The Little Blue Menu — if it truly lives up to promises of quality and trustworthiness — sounds like a marvelous way to make mealtime more fascinating and convenient. And to challenge the strategies of McDonald’s and other larger rivals.

Then again, there’s Travis Kalanick.

I’m sorry to mention him again; one of the slight nuisances with ghost kitchens is that, at least in some places, they’ve become a neighborhood blight.

Ghost kitchens have occasionally moved into quiet neighborhoods and completely disrupted the local way of life and peace.

For example, in Oakland, California, a company called CloudKitchens seems to have moved into a residential neighborhood, placed 30 ghost kitchens into one building, and allegedly caused a noise and traffic menace. Similar problems have reportedly occurred in Chicago.
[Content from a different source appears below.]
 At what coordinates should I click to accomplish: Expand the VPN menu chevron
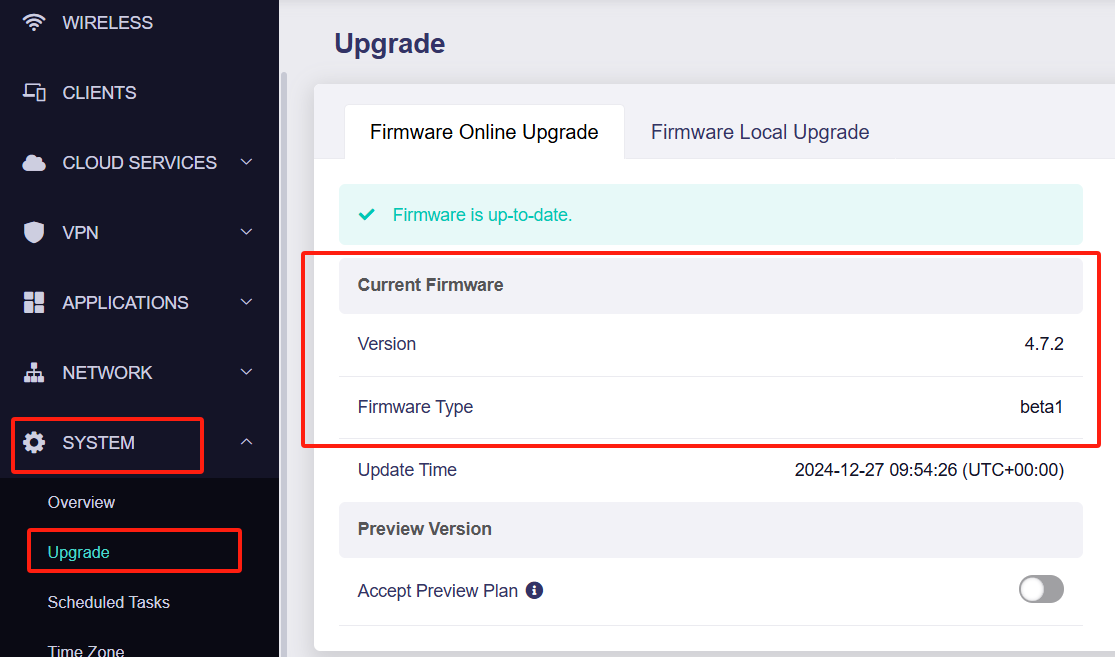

CloudKitchens’ principal backer? The aforementioned Mr. Kalanick.

This from SFGate.com: “More than 300 employees left the company in the first three months of this year, citing a variety of complaints, and former employees have reported that the company’s ‘core values’ such as ‘Always be hustlin’, are exactly the same catchphrases Kalanick used at Uber.”

Do you feel a slight indigestion coming on?

I believe, however, that Chick-fil-A, if it ever ran a taxi service, would make it more humane than was (did someone say is?) Uber.

Therefore, I very much look forward to seeing how the Little Blue Menu delivers on its promises.

I have a feeling many Chick-fil-A loyalists truly can’t wait. To offer their critical reviews, that is.